# [Material to process]
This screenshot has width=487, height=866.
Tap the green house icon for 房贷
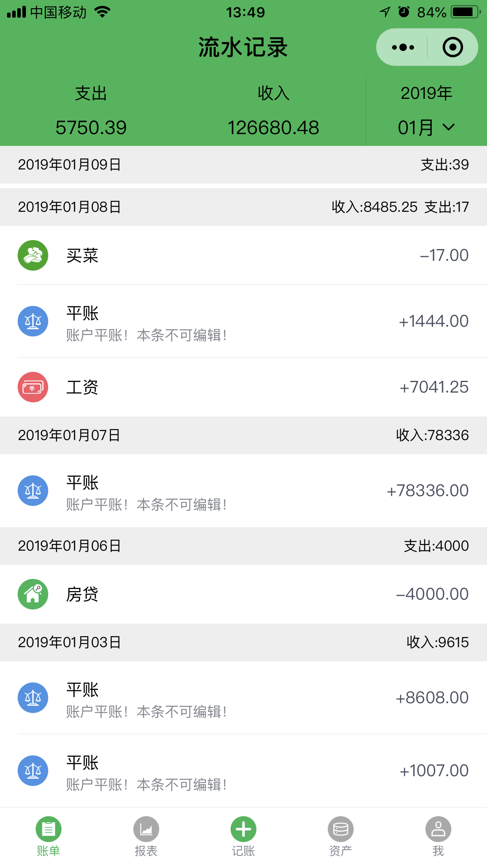[33, 594]
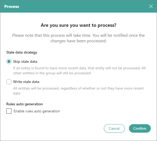Select the Write stale data radio button
This screenshot has height=141, width=157.
pyautogui.click(x=9, y=82)
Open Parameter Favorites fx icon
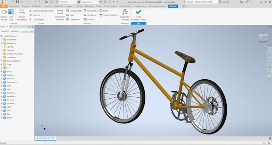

# [What to do]
Can you rewrite the rows above with every "icon" replaced by "symbol", changing nothing else and leaving the pictures out?

# [Result]
This screenshot has width=487, height=866.
Tap the green house symbol for 房贷
[33, 594]
Select the Write stale data radio button
This screenshot has height=141, width=157.
pyautogui.click(x=9, y=82)
Open Parameter Favorites fx symbol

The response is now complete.